Light promotes root growth and nutrient absorption. (a) CYP1 is a phloem mobile protein that regulates shoot-to-root homeostasis. Light intensity determines the expression level of CYP1 in source leaves. Shoot-derived CYP1 protein accumulates in the roots, leading to activation of the auxin responses, thereby enhancing lateral root formation. Phloem-mediated systemic regulation, through this CYP1 pathway, is also involved in xylem development, which is critical for transport of H₂O and mineral nutrients from roots to shoots. (b) Arabidopsis ELONGATED HYPOCOTYL5 (HY5), a key positive regulator of light signaling, is a phloem mobile transcription factor that traffics from shoot to root. In the aboveground tissue, HY5 binds to the promoters of TPS1, SWEET11, and SWEET12 to regulate carbon fixation and phloem-mediated transport of photoassimilates. Mobile HY5, derived from shoots, binds the promoter regions of HY5 and NRT2.1 genes in the root to promote root growth and nitrate uptake. Both shoot-derived CYP1 and HY5 can lead to enhanced root activity to improve shoot growth. These long-distance signaling agents also contribute to balancing the plant’s shoot-to-root ratio. Red darts indicate up-regulation of described responses.

Figure 4

Mobile SP6A mediates StSWEET11 function in potato tuberization. (a) Sucrose is transported from phloem parenchyma cells (PPC) to companion cells (CC) in the source leaves, using the apoplasmic pathway.

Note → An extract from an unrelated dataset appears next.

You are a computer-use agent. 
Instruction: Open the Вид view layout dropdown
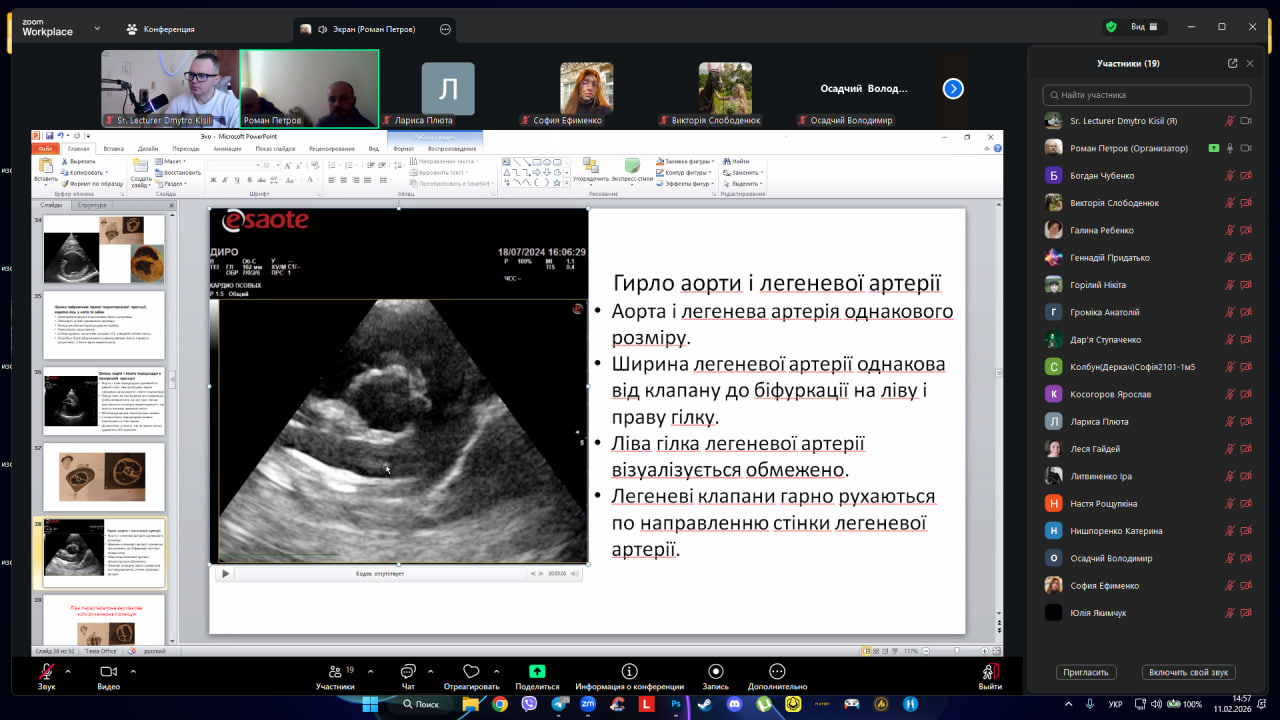1144,27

Sucrose transporters (SUTs) load sucrose into sieve elements (SEs) and CCs to establish a high concentration in the phloem. Sucrose also can move symplasmically from CCs to SEs through plasmodesmata (PD). High levels of sucrose promote SP6A expression in CCs of source leaves; PD-mediated intercellular movement of SP6A allows its long-distance trafficking through the phloem. (b) In the stolon, sucrose moves symplasmically from SEs to CCs where it is then unloaded, via the StSWEET11 permease, into the apoplasm. Sucrose is retrieved from the apoplast of parenchyma cells (PCs) by the SUTs. (c) Under tuberization, shoot-derived SP6A is unloaded into the stolon CCs where it interacts with StSWEET11 permeases to block apoplasmic sucrose transport between CCs and tuber parenchyma cells (TPCs); thereby, sucrose moves symplasmically from CCs to TPCs. The transition of sucrose unloading pathway in TPCs, from apoplasmic to symplasmic, facilitates tuberization process under high availability of sucrose. Red small round circles indicate sucrose molecules.